Do look into it. Your coelac issue is linked with b12 deficiency.

Yes I would also have gone to A&E if another attack had happened.

The UK system is broken, the 'emergency' is created by there being no other route to treatment. Once at that point an individual can only choose either to accept no support or to ask again at a different door. The UK no longer has a functioning health care system.

I am glad you went to A&E - and lo! they have helped speed up a Neurology appointment.

I hope you feel better soon .

I'd go

Just an update if anyone is still interested.. I just had me neurologist face time appointment. He said it's a migraine...

Have they offered treatment op? How are you feeling after receiving a diagnosis?

He didn't listen to me, i mentioned that a&e said they're 99% I have trigeminal neuralgia too and he said no it's a migraine. Along with my legs collapsing, my muscle spasms, wetting myself and everything else. He said about giving me beta blockers and preventative medication and said something about going back in amitryptaline

I'm sorry you waited so long struggling to finally have an appointment and then feel this wasn't satisfactory. Do you think you could ask for another opinion? It's so difficult isn't it, but do make a fuss if you feel you need to.
I had a similar experience with an absolutely horrible neurologist who couldn't let go of his theory that my symptoms were due to anxiety. In the end I had a second opinion and saw different neurologist who was much more helpful. Annoyingly the first neurologist I saw I paid to see privately because I was fed up of waiting, so not only was I humiliated and dismissed during the appointment but I also had to pay £250 for the privilege 🙄.
Good luck

@PurplePinapple I've just read your posts. Honestly go to PALS if you feel he did not listen to you. They will help you. Amitriptyline should however help with the neuropathic pain.

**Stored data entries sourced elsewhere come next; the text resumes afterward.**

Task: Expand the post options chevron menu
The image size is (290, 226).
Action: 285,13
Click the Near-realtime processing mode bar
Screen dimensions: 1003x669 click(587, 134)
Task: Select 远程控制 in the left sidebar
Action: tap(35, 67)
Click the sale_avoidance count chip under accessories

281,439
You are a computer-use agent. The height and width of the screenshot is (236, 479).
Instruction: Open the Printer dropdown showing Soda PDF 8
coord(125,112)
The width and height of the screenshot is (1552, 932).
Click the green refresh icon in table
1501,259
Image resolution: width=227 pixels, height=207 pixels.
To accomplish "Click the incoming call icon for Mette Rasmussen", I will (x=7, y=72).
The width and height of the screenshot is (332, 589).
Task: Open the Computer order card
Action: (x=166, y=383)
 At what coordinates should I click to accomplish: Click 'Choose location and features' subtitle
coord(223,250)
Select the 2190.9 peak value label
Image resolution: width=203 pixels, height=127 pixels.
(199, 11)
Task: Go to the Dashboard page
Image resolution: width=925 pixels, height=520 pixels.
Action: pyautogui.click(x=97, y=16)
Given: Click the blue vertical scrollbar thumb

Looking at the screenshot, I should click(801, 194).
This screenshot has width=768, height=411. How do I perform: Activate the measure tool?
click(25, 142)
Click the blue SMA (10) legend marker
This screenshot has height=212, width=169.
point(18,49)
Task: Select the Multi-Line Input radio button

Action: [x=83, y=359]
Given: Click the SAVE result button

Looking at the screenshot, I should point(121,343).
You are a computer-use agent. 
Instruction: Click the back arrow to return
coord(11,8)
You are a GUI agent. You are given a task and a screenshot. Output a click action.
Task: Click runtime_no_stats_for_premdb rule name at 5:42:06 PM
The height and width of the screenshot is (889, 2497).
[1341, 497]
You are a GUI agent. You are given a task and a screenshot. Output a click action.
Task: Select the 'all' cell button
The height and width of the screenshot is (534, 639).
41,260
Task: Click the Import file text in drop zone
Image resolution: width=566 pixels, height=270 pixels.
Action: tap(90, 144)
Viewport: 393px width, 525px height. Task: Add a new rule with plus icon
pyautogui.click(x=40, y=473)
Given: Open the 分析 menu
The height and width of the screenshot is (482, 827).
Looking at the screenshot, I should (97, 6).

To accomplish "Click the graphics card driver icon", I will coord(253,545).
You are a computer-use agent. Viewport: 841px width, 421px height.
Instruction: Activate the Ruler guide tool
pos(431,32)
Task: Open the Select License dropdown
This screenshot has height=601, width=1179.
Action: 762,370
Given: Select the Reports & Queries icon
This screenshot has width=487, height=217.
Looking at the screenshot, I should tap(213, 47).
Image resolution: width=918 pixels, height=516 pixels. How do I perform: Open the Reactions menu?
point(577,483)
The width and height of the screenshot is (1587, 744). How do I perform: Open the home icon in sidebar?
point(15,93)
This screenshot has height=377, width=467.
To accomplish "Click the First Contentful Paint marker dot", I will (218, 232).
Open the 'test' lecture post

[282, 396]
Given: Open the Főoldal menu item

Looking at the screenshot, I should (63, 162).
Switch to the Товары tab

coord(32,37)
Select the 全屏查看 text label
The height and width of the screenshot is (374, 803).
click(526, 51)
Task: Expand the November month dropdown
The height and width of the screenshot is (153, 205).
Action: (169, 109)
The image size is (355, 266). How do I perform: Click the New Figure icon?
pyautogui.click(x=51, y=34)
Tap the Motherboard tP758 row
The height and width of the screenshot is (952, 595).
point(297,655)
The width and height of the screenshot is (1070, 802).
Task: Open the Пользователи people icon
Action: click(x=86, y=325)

Just an update if anyone is still interested.. I just had me neurologist face time appointment. He said it's a migraine...

@PurplePinapple If you're not satisfied definitely push for a second opinion or as pp suggested PALS.

I was rushed to A&E in 2011 after sudden onset of full left sided numbness. Had a CT scan and told it was a migraine. It never sat right with me, my symptoms resembled a TIA not a migraine. I also didnt suffer migraines.

Fast forward to march this year I experienced (and still am to an extent) similar symptoms to you. Urgent neurology referral was made in April, finally spoke to a neurologist in July, had an MRI in August and guess what!!! It showed I had a stroke back in 2011, not a migraine!! I honestly think that's their go-to answer!

All contact with the neurologist seemed to stop so I pushed because I needed answers to my latest issues (numb chin, arm and leg numbness, stabbing pain in my jaw and ears, headaches, weakness, dizziness, burning sensations, flashes in my vision.

Tbf I managed to get a video call with a neurologist who spent over 2 hours with me going over all my old medical history as well as my new symptoms.

Low and behold, he believes half my symptoms are migraines even though my symptoms dont fit too well and coincidentally started the exact same time as an unrelated condition.

He believes the other half of my symptoms is down to Functional Neurological Disorder (FND) although my symptoms dont fit properly with that either 🤷‍♀️

It's almost like he's trying to force a diagnosis to tie everything up and close the case. I know there are other, more accurate tests he can do. But the NHS arent bothered. I totally understand your frustration, anger and upset.